O que é Gerenciamento de Serviços de TI?

O Gerenciamento de Serviços de TI é um daqueles temas que, por sua riqueza, só pode ser bem apreciado quando abordado por diversas perspectivas complementares.

Por isto, neste artigo, pretendo ressaltar uma das facetas do Gerenciamento de Serviços de TI: o fato de ser uma prática.

Da mesma forma que cozinhar não se aprende apenas lendo bons livros de receita – ou observando outras pessoas a cozinhar – o Gerenciamento de Serviços de TI é uma habilidade que só se desenvolve praticando.

Assim como na cozinha de um bom restaurante, o resultado de uma organização de TI também depende do acesso a bons ingredientes, bons fornecedores, bons equipamentos, boas receitas e  métodos de trabalho corretos. Mas depende, sobretudo, de profissionais competentes que não se esquecem, jamais, de que tudo isso existe porque alguém está esperando na mesa para satisfazer sua fome ou para ser surpreendido com um prato delicioso.

O Gerenciamento de Serviços de TI envolve, antes de mais nada, entender as necessidades e expectativas do cliente, e buscar o meio mais apropriado de atendê-las. É enxergar uma organização de TI mais do que um grupo de profissionais especializados, executando tarefas técnicas isoladas dentro de suas áreas de expertise, e sim com uma visão de como tudo isso se encaixa e, principalmente, com a visão do cliente que espera na outra ponta.

Sendo assim, o Gerenciamento de Serviços de TI está longe de ser apenas a implantação de uma área de atendimento aos usuários finais – erroneamente chamada de “Service Desk” – para que a organização de TI possa ser comunicada das falhas, dúvidas e dificuldades que impactam a produtividade destes usuários.

O Gerenciamento de Serviços de TI enxerga que todas as atividades de uma organização de TI – do levantamento de requisitos para o desenvolvimento de um novo sistema, ao monitoramento dos equipamentos que sustentam os sistemas já em produção – estão conectadas e devem ser gerenciadas por meio de parâmetros de qualidade, tempo e custo, para que tal organização de TI possa atender e surpreender seus clientes.

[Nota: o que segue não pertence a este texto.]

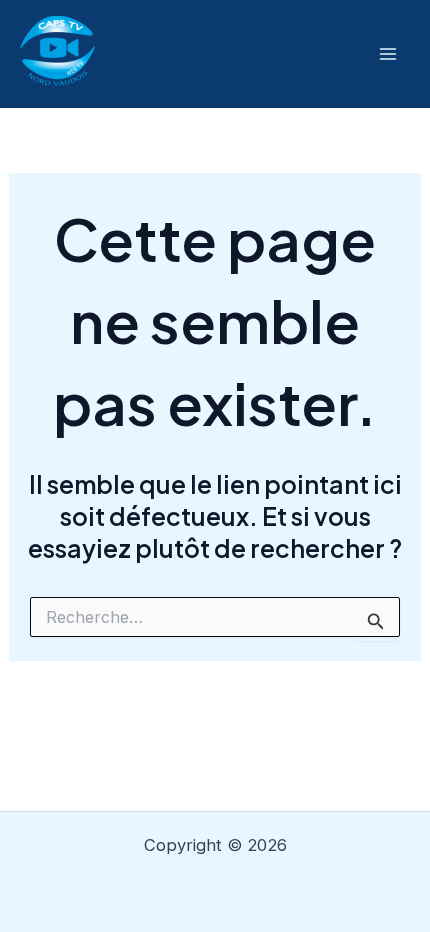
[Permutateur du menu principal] (387, 54)
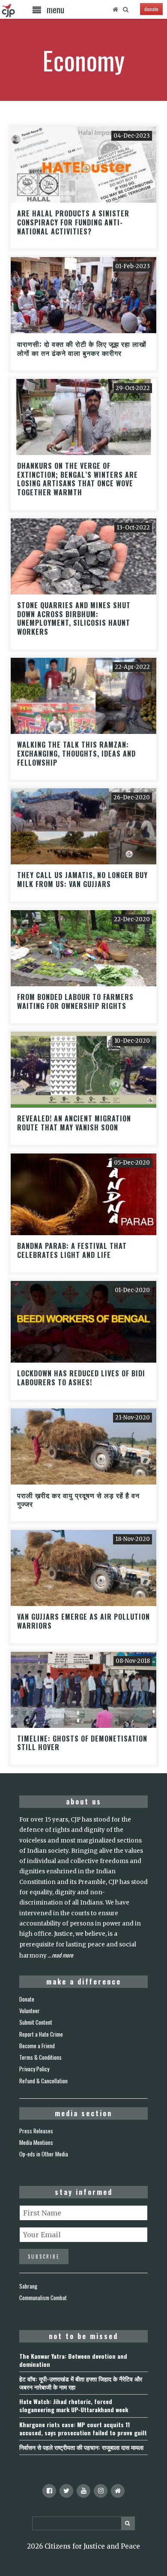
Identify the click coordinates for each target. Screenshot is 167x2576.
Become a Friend (37, 2045)
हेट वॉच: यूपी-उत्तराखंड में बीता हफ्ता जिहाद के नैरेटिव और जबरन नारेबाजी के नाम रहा (80, 2382)
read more (62, 1955)
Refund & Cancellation (43, 2080)
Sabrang (28, 2286)
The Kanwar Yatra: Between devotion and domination (73, 2360)
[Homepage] (115, 9)
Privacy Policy (34, 2068)
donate (151, 8)
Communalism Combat (43, 2297)
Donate (26, 1999)
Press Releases (36, 2130)
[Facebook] (49, 2491)
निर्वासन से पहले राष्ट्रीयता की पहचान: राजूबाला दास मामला (81, 2447)
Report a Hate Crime (41, 2034)
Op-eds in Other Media (43, 2154)
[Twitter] (66, 2491)
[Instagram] (100, 2491)
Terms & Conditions (40, 2057)
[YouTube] (83, 2491)
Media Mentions (36, 2142)
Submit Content (35, 2022)
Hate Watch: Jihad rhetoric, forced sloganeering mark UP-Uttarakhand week (73, 2405)
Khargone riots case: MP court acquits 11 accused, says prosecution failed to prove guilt (83, 2428)
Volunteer (29, 2010)
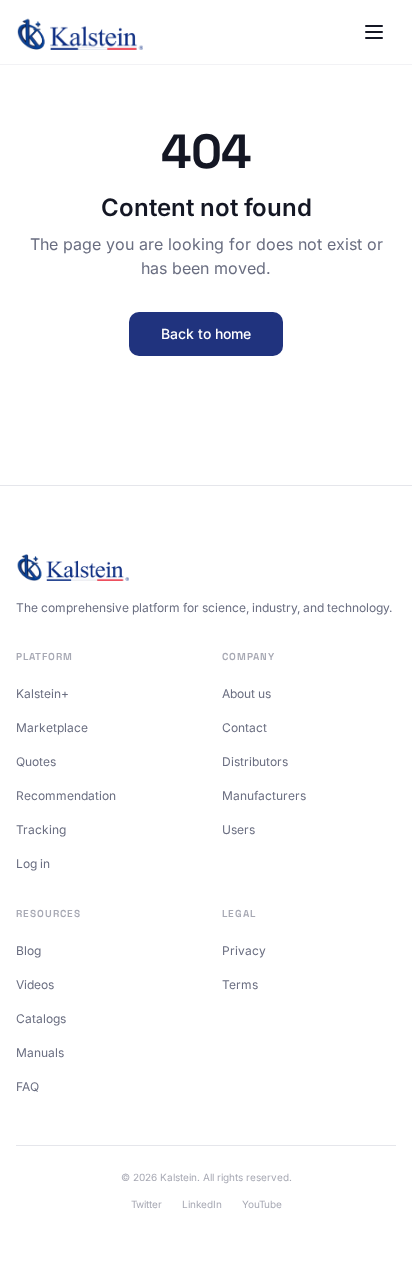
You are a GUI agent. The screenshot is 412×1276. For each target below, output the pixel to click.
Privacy (244, 950)
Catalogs (41, 1018)
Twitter (146, 1204)
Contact (244, 727)
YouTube (262, 1204)
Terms (240, 984)
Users (238, 829)
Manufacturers (264, 795)
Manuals (40, 1052)
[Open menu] (374, 32)
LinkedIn (202, 1204)
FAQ (27, 1086)
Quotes (36, 761)
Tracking (41, 829)
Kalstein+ (42, 693)
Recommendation (66, 795)
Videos (35, 984)
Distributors (255, 761)
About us (246, 693)
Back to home (206, 333)
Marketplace (52, 727)
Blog (28, 950)
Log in (33, 863)
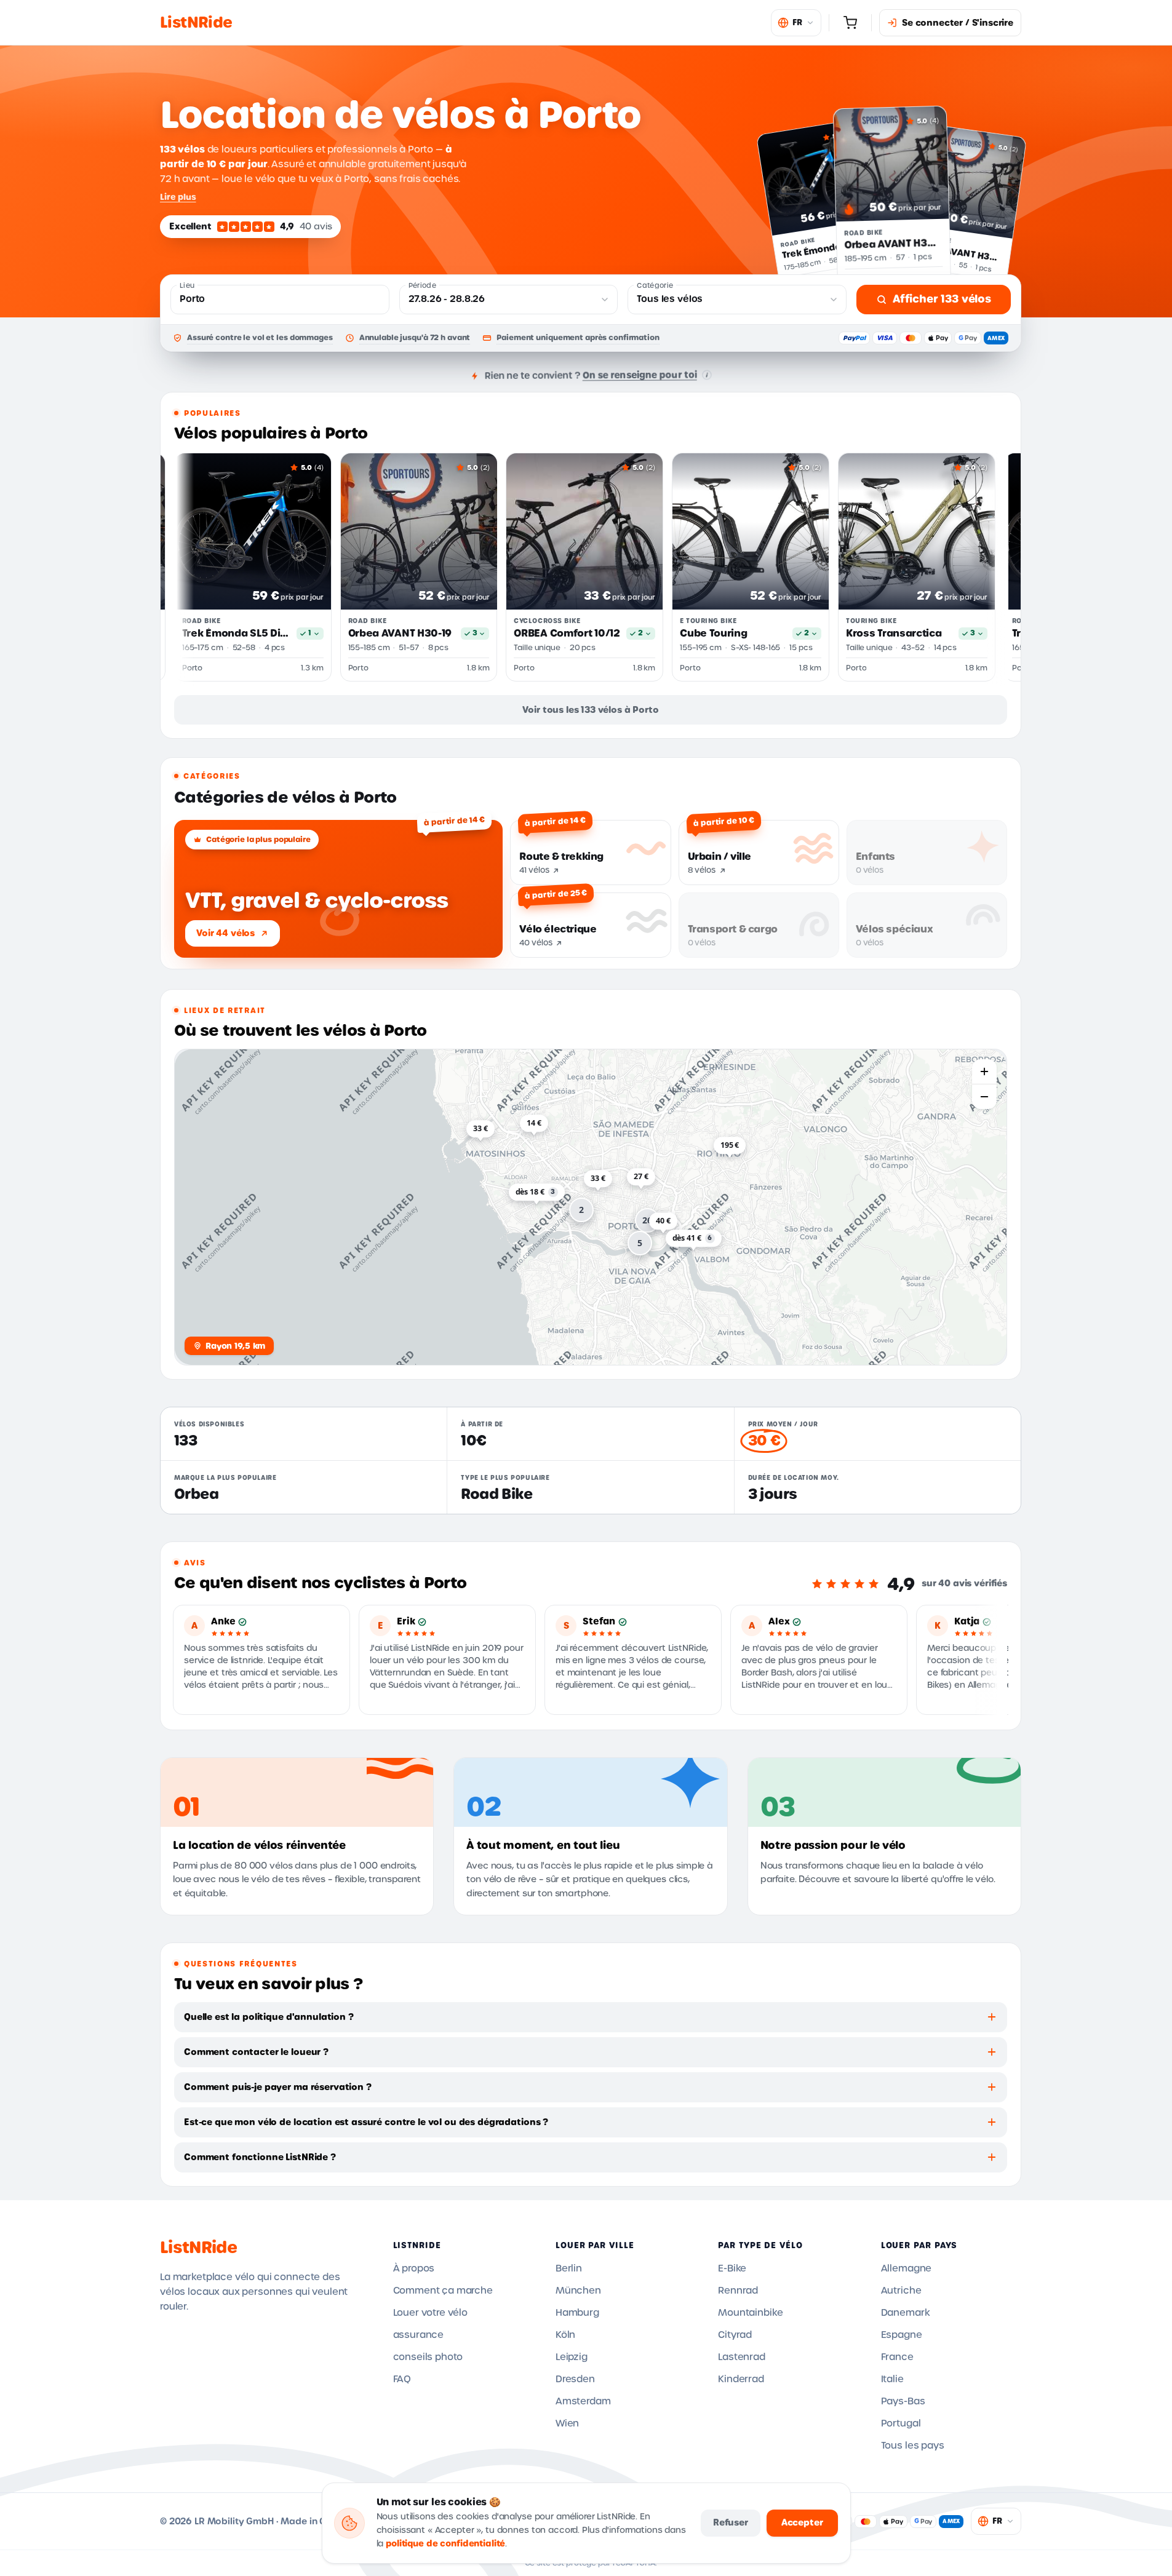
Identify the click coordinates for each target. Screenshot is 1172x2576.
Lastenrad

Sendo assim, o Gerenciamento de Serviços de TI também envolve aspectos de marketing, operacionais, financeiros e de gestão de pessoas.

O assunto não se esgota aqui, como alertei no início deste artigo. Pelo contrário, nos estimula a abordá-lo sob diversos outros ângulos: o ângulo operacional – representado pelo conjunto de processos “clássicos” propostos pela ITIL®, o ângulo da qualidade e da gestão sistêmica – proposto pela ISO  20000, o ângulo da Governança de TI – reforçado pelo Cobit, dentre diversos outros.

E para você? O que é o Gerenciamento de Serviços de TI?